WORK TASK:
Reproduce the entries exactly, beginning with the line containing "You are a GUI" and ending with their last line, both included.

Stored records:
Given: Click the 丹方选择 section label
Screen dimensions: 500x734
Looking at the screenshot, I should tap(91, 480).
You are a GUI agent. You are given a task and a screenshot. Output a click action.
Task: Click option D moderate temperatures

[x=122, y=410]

RESPONSE TO THE EXERCISE:
You are a GUI agent. You are given a task and a screenshot. Output a click action.
Task: Click option D moderate temperatures

[x=122, y=410]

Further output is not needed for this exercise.